L'intimée rétorque que les règles de concurrence communautaires ne peuvent être invoquées faute de démonstration que le commerce entre Etats membres est susceptible d'être affecté par les pratiques en cause, c'est à dire les échanges transfrontaliers ou la structure de la concurrence sur le marché communautaire et que cette affectation a un caractère sensible. Elle dit que les accords de nature locale ne sont pas en eux-mêmes susceptibles d'affecter sensiblement le commerce entre Etats membres, et, qu'en l'espèce, la clause n'interdit pas au franchisé d'exploiter une activité concurrente à celle développée par le réseau Wall Street dans un territoire autre que celui qui lui était concédé.

- en droit interne

L'appelante soutient que la clause litigieuse ne remplit ni la condition de limitation territoriale ni celle de proportion aux intérêts légitimes du franchiseur prévues en droit interne.

Elle soutient ainsi que :

- rien ne justifie en l'espèce que l'interdiction de concurrence soit étendue à tout le territoire contractuel, sauf à vouloir la dissuader de quitter le réseau et/ou freiner l'arrivée de concurrents dans les zones concédées et/ou vouloir imposer des conditions de renouvellement particulièrement déséquilibrées ;

- l'interdiction de concurrence n'est pas indispensable à la protection des intérêts légitimes du franchiseur, eu égard à la faible technicité et l'absence de spécificité et d'originalité du savoir-faire WSI autant que l'impossibilité d'utilisation de celui-ci postérieurement à la fin du contrat (restitution en fin de contrat, caractère obsolète), et ne vise en réalité qu'à la dissuader de quitter le réseau ainsi qu'à capter injustement sa clientèle.

L'intimée rétorque que :

- la clause est bien limitée dans l'espace (le pôle urbain de Toulouse) et le temps (un an à compter de la fin du contrat de franchise),

- aucune condition de technicité ou d'accessibilité n'est requise s'agissant du savoir-faire et qu'en l'espèce, les particularités, l'originalité et la valeur de ce dernier reposent sur un concept distinctif et original comprenant les méthodologies de gestion et les techniques d'enseignement de la langue anglaise élaborées par le franchiseur au terme d'une longue expérience et de longues et lourdes recherches ;

- les résultats des franchisés du réseau WSI, dont les encaissements ont augmenté en pleine crise, et dans un marché national de la formation à l'anglais en baisse, montrent la performance du système et sa parfaite maîtrise de la stratégie de développement dont elle a la responsabilité ;

- l'obligation post-contractuelle de non-concurrence est la contrepartie du savoir-faire concédé et de l'exclusivité consentie au franchisé sur le territoire concédé, pendant toute la durée du contrat.

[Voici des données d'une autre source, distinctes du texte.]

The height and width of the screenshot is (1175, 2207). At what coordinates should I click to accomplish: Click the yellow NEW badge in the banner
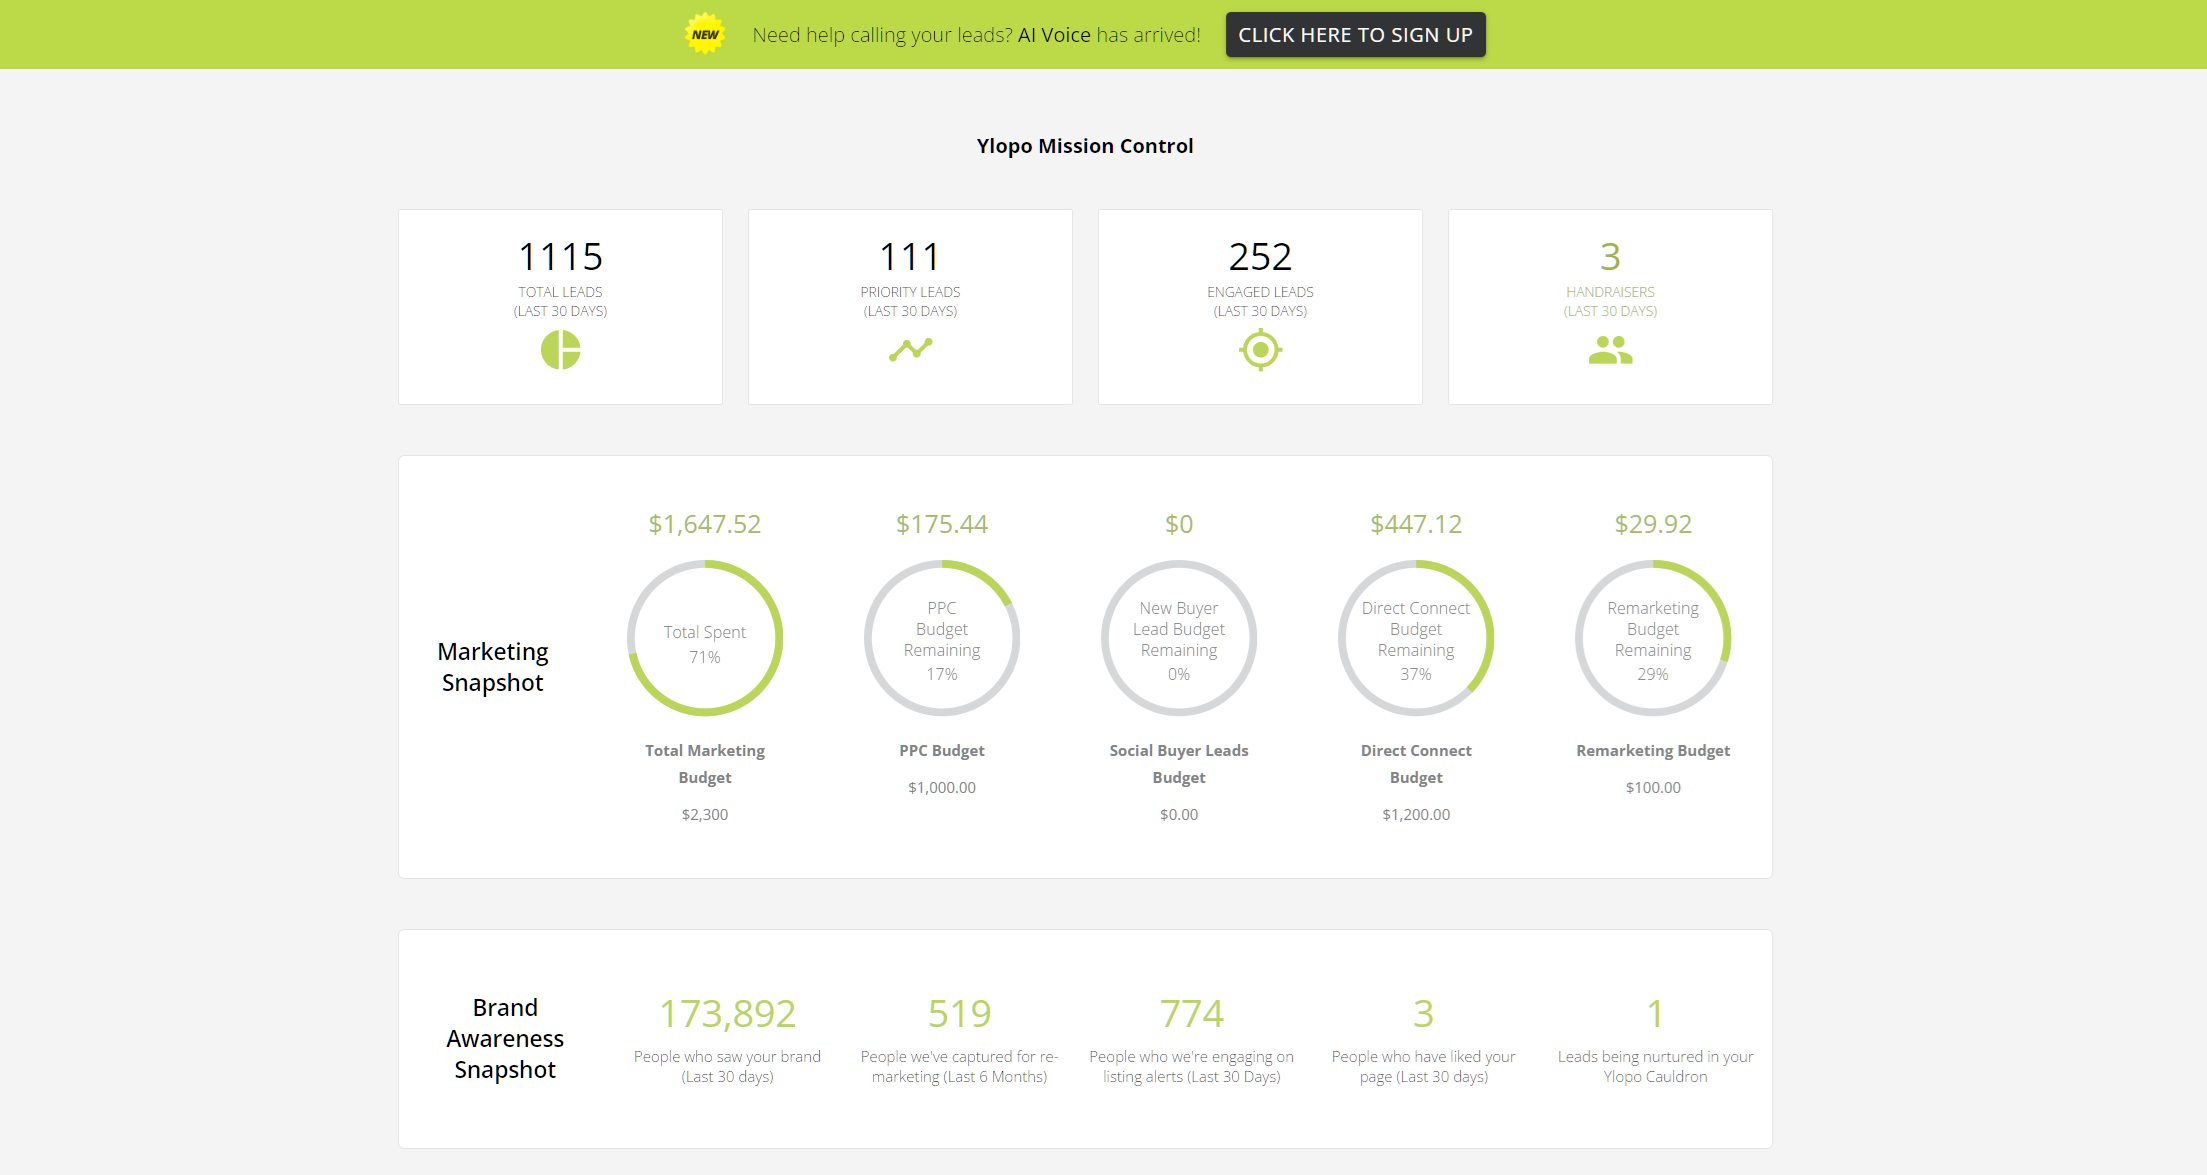pos(704,33)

En l'espèce, le contrat de franchise conclu entre les parties stipule en son article 24.6 :

- Le Franchisé et Animateurs Principaux s'interdisent, après l'expiration ou la résiliation du présent Contrat, directement ou indirectement :

(a) d'être employés, impliqués ou intéressés, directement ou indirectement, pendant une période de douze mois, dans toutes activités susceptibles de concurrencer les Activités Franchisées ou le réseau Wall Street Institute, et de participer directement ou indirectement dans le Territoire sur lequel le Franchisé exploitait ses activités à un réseau des activités similaires à celles du réseau Wall Street Institute et susceptible de le concurrencer, ni de commettre aucun acte de concurrence déloyale à l'encontre du Master ou du Réseau de Franchise Wall Street Institute, et notamment de débaucher l'un quelconque des membres du Personnel du Master ou d'un autre Centre.

(...)

La société EPMF est titulaire des droits de Master Franchise pour la France du réseau international Wall Street Institute qui compte 274 franchisés dans le monde selon le contrat de franchise. Elle est présente dans de nombreux Etats membres.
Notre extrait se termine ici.